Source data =
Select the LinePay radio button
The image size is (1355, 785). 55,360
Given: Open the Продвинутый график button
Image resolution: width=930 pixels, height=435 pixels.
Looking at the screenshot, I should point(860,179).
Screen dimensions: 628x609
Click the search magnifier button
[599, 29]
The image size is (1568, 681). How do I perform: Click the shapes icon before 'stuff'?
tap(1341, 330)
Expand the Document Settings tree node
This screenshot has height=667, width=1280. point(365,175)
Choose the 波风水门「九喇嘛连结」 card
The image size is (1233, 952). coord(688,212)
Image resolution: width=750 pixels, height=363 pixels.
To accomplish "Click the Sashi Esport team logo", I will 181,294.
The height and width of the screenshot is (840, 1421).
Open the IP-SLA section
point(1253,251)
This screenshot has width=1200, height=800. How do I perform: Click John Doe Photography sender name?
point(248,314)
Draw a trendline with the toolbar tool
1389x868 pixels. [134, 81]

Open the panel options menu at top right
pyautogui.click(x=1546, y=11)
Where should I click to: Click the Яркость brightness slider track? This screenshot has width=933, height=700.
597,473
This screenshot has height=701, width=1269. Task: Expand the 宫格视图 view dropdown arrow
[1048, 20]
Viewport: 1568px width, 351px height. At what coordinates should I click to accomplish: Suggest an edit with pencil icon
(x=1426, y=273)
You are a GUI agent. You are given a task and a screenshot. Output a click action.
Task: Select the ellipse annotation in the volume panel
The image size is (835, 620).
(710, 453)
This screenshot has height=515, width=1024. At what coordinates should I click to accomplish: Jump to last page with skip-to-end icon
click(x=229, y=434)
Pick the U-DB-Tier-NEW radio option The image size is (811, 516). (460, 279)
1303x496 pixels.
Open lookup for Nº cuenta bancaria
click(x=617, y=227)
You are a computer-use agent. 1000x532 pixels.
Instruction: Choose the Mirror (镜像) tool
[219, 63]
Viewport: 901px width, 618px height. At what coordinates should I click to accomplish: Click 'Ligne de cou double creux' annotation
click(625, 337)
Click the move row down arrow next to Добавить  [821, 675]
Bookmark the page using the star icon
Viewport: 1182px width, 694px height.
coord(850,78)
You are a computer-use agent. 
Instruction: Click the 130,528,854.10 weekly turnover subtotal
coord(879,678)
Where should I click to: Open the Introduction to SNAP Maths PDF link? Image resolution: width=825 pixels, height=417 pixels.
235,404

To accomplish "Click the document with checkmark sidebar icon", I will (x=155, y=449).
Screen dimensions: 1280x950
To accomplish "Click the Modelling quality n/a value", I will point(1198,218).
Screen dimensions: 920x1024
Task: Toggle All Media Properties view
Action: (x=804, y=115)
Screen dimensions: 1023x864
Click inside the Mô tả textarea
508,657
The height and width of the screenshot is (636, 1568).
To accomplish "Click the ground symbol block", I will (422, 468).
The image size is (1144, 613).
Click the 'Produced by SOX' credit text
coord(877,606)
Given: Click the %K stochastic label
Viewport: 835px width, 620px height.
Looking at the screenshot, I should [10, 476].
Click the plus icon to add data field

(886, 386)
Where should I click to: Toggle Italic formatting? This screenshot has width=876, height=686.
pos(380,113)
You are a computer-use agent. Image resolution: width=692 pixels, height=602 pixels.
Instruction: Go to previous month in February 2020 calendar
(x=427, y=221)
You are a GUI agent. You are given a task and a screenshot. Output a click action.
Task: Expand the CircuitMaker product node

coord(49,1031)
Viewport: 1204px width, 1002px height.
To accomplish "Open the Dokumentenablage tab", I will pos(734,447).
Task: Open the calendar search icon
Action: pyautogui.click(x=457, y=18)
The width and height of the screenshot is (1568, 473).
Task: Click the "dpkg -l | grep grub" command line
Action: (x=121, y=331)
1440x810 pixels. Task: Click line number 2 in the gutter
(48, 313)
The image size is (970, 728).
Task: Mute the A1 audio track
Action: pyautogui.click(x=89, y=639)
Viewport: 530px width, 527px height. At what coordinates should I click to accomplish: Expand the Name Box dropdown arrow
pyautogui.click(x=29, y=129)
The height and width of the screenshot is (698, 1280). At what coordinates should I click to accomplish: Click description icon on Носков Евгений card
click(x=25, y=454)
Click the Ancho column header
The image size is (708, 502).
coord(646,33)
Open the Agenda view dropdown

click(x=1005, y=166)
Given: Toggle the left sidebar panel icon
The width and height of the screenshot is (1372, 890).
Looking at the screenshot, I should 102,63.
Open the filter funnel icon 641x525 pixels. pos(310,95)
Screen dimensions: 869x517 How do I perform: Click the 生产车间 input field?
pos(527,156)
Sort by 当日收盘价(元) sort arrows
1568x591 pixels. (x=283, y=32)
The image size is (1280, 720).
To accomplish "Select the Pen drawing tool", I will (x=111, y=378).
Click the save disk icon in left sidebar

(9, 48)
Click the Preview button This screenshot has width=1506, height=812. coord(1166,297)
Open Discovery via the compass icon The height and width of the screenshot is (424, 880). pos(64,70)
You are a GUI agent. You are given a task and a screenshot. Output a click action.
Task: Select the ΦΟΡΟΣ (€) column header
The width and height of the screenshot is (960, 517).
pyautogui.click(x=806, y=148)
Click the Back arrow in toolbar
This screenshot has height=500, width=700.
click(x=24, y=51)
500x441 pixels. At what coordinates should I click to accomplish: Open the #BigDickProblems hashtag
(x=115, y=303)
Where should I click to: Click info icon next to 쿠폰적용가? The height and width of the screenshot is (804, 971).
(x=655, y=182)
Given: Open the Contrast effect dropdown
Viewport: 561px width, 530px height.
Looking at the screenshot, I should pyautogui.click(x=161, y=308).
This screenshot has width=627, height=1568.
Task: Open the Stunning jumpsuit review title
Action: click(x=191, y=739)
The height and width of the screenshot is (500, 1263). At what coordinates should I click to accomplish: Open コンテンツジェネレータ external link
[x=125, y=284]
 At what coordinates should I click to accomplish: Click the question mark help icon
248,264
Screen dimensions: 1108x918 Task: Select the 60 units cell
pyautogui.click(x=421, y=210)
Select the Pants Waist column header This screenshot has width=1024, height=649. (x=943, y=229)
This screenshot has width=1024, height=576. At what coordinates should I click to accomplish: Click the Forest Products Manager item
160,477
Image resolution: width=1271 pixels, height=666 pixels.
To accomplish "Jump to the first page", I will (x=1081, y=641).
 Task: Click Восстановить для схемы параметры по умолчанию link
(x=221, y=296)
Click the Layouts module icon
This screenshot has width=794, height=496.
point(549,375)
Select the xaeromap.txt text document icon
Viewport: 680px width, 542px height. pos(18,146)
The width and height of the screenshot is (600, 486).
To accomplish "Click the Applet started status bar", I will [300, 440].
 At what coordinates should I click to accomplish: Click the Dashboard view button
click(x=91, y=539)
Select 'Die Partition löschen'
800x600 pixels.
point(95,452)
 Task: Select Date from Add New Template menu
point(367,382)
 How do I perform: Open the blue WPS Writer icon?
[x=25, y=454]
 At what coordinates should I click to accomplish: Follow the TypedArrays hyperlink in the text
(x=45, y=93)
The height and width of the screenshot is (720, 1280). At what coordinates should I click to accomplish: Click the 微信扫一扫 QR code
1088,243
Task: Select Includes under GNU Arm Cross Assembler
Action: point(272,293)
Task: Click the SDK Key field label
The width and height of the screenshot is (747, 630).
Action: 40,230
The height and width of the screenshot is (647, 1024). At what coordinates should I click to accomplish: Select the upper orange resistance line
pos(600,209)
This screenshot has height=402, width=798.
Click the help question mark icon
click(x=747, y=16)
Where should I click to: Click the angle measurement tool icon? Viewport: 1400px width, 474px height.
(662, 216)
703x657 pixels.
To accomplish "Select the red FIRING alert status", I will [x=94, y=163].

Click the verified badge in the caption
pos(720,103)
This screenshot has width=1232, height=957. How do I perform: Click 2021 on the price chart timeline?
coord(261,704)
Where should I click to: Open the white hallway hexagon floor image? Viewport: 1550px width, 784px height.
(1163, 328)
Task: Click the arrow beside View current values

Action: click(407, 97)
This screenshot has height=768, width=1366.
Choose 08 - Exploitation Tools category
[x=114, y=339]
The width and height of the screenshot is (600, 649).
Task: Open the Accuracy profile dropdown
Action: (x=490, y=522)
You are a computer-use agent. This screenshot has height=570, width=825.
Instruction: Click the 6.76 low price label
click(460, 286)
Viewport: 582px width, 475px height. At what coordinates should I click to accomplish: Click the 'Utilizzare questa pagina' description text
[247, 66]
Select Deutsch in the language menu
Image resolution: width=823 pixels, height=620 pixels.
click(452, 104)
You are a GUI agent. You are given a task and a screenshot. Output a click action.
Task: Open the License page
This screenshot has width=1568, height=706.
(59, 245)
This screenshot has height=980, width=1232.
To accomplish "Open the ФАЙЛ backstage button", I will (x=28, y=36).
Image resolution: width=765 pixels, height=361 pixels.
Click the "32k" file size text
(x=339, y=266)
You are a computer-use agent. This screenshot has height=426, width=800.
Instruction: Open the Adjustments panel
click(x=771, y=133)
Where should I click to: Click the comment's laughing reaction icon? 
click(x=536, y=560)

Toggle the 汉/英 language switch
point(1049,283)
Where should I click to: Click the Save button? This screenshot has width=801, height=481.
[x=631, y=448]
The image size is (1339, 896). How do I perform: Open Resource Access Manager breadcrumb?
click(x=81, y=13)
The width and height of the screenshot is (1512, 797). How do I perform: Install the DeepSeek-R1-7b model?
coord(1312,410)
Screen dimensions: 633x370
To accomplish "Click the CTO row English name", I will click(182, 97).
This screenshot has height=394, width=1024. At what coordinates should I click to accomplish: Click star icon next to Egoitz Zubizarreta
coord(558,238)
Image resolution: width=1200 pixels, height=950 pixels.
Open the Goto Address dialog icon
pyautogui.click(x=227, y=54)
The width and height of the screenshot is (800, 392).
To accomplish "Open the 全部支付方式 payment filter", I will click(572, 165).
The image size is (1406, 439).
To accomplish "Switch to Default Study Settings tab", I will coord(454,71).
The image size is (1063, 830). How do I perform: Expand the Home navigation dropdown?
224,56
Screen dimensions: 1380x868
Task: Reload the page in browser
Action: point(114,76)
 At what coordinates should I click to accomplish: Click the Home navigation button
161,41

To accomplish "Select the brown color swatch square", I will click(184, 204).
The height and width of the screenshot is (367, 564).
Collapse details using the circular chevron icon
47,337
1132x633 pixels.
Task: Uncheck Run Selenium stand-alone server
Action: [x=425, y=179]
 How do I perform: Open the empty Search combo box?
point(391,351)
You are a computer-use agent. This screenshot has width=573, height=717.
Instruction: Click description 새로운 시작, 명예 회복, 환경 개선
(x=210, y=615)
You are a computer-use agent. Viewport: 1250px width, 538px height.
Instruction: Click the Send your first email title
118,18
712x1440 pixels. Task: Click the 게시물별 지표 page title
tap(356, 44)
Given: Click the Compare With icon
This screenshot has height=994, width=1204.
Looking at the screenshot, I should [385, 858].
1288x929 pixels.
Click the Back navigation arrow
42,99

Work task = Retype the entries exactly from the first line, stopping after the line with "Pick the U-DB-Tier-NEW".

Written solution =
Select the LinePay radio button
The image size is (1355, 785). 55,360
Given: Open the Продвинутый график button
Image resolution: width=930 pixels, height=435 pixels.
Looking at the screenshot, I should point(860,179).
Screen dimensions: 628x609
Click the search magnifier button
[599, 29]
The image size is (1568, 681). How do I perform: Click the shapes icon before 'stuff'?
tap(1341, 330)
Expand the Document Settings tree node
This screenshot has height=667, width=1280. point(365,175)
Choose the 波风水门「九喇嘛连结」 card
The image size is (1233, 952). coord(688,212)
Image resolution: width=750 pixels, height=363 pixels.
To accomplish "Click the Sashi Esport team logo", I will 181,294.
The height and width of the screenshot is (840, 1421).
Open the IP-SLA section
point(1253,251)
This screenshot has width=1200, height=800. How do I perform: Click John Doe Photography sender name?
point(248,314)
Draw a trendline with the toolbar tool
1389x868 pixels. [134, 81]

Open the panel options menu at top right
pyautogui.click(x=1546, y=11)
Where should I click to: Click the Яркость brightness slider track? This screenshot has width=933, height=700.
597,473
This screenshot has height=701, width=1269. Task: Expand the 宫格视图 view dropdown arrow
[1048, 20]
Viewport: 1568px width, 351px height. At what coordinates should I click to accomplish: Suggest an edit with pencil icon
(x=1426, y=273)
You are a GUI agent. You are given a task and a screenshot. Output a click action.
Task: Select the ellipse annotation in the volume panel
The image size is (835, 620).
(710, 453)
This screenshot has height=515, width=1024. At what coordinates should I click to accomplish: Jump to last page with skip-to-end icon
click(x=229, y=434)
Pick the U-DB-Tier-NEW radio option The image size is (811, 516). (460, 279)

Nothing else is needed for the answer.